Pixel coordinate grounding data
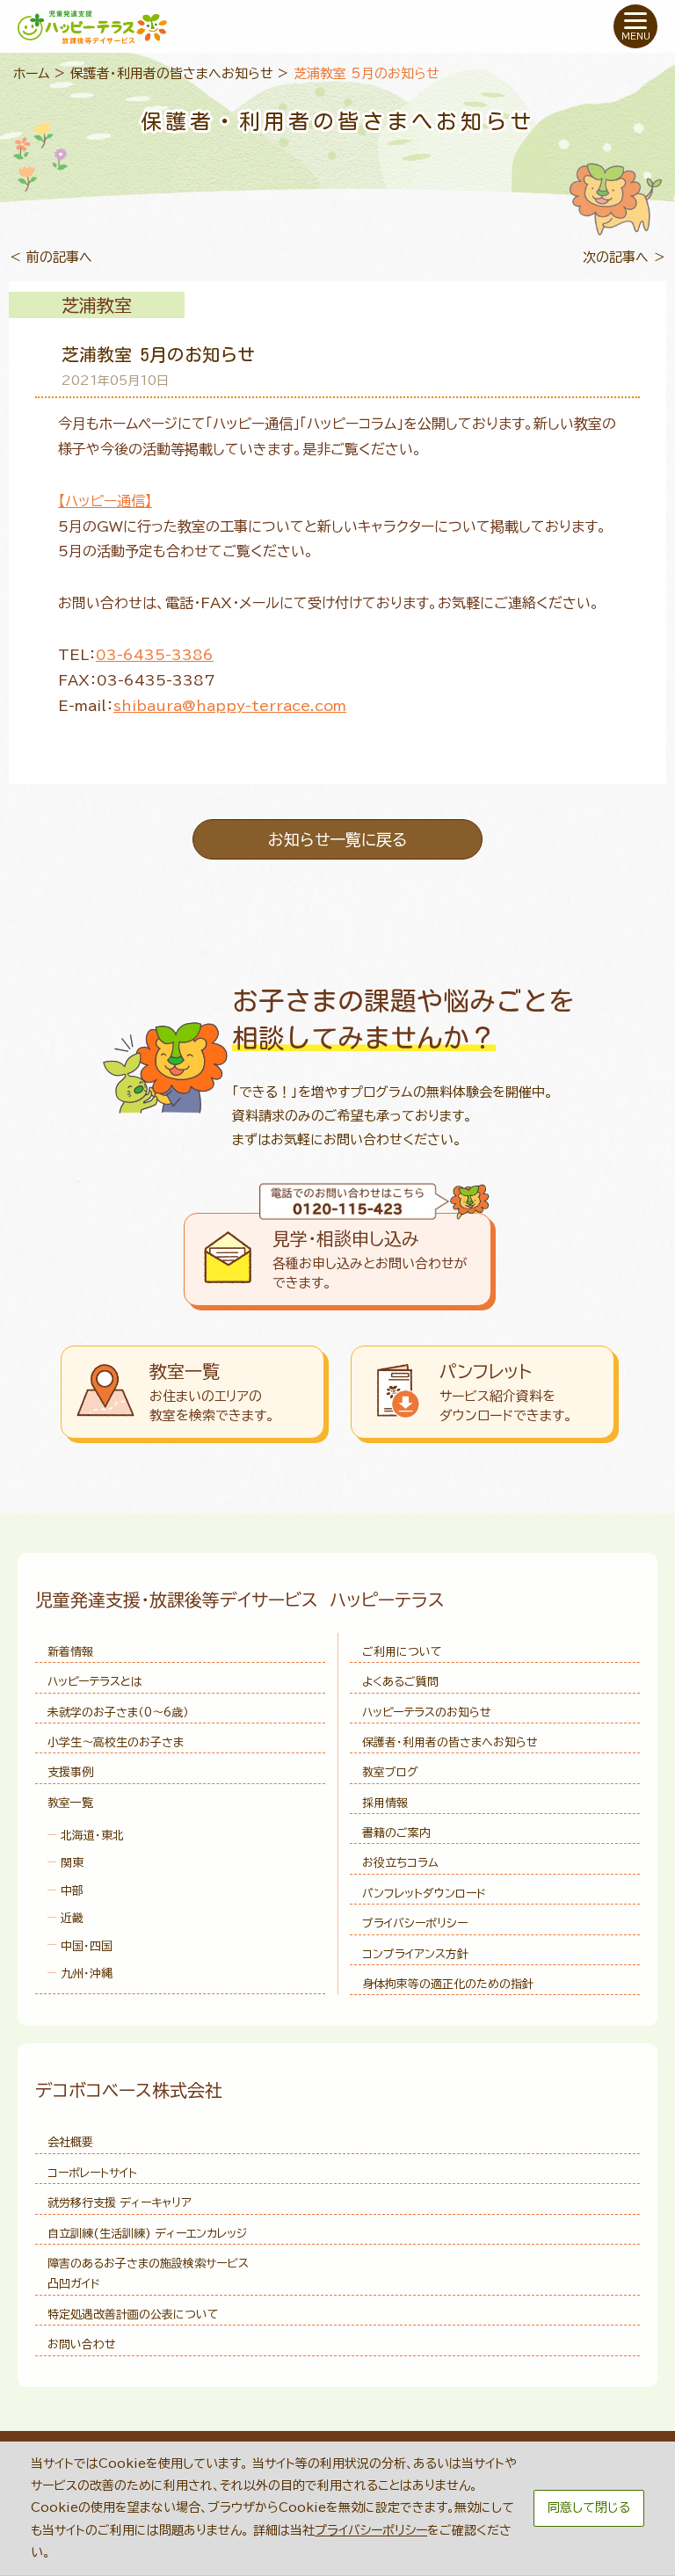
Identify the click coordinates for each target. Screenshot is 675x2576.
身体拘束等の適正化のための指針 (447, 1984)
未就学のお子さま (118, 1712)
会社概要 (70, 2142)
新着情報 (70, 1652)
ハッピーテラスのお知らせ (426, 1712)
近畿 (72, 1918)
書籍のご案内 (396, 1833)
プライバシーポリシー (415, 1923)
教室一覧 (70, 1803)
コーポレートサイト (92, 2173)
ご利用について (402, 1652)
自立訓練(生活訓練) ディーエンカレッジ (147, 2233)
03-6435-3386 (155, 655)
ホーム (31, 73)
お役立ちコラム (400, 1863)
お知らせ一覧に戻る (337, 839)
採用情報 (385, 1803)
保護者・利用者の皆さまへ (450, 1742)
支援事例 (70, 1772)
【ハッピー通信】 (105, 501)
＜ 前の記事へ (50, 257)
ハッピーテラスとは (94, 1681)
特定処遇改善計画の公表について (133, 2314)
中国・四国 (86, 1946)
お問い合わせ (81, 2344)
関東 (72, 1863)
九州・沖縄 (86, 1973)
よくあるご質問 (400, 1681)
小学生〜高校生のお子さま (115, 1742)
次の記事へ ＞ (624, 257)
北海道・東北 (92, 1835)
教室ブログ (390, 1772)
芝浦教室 (97, 305)
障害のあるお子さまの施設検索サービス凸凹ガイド (148, 2273)
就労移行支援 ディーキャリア (119, 2203)
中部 (72, 1891)
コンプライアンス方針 (415, 1954)
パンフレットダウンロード (424, 1893)
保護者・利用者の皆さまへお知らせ (171, 73)
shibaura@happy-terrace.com (229, 706)
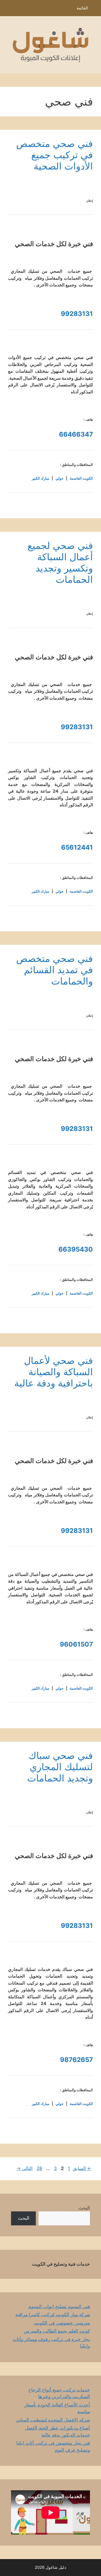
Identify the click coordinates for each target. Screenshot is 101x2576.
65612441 (77, 847)
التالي (24, 2168)
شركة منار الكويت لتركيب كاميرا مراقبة (52, 2314)
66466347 (76, 434)
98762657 (76, 2060)
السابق (82, 2168)
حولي (59, 478)
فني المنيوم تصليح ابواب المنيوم (59, 2306)
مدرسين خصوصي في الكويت (62, 2323)
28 (38, 2168)
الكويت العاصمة (81, 478)
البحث (84, 2208)
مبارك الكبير (40, 478)
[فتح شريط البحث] (8, 9)
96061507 (76, 1644)
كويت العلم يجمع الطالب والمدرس (57, 2331)
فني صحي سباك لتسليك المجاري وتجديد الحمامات (60, 1767)
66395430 (75, 1249)
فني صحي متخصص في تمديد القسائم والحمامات (54, 970)
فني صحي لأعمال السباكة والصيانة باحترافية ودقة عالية (53, 1372)
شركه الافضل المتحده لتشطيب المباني (53, 2420)
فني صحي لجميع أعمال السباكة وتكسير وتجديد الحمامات (60, 562)
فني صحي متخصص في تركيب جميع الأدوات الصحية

◆ Problem requirements
Give back an exact repeat of the lines from the top of the data through the line that holds "お役立ちコラム (400, 1863)", both included, and omit pictures.

◆ Answer to this problem
Identify the click coordinates for each target. Screenshot is 675x2576.
身体拘束等の適正化のための指針 (447, 1984)
未就学のお子さま (118, 1712)
会社概要 (70, 2142)
新着情報 (70, 1652)
ハッピーテラスのお知らせ (426, 1712)
近畿 (72, 1918)
書籍のご案内 (396, 1833)
プライバシーポリシー (415, 1923)
教室一覧 (70, 1803)
コーポレートサイト (92, 2173)
ご利用について (402, 1652)
自立訓練(生活訓練) ディーエンカレッジ (147, 2233)
03-6435-3386 (155, 655)
ホーム (31, 73)
お役立ちコラム (400, 1863)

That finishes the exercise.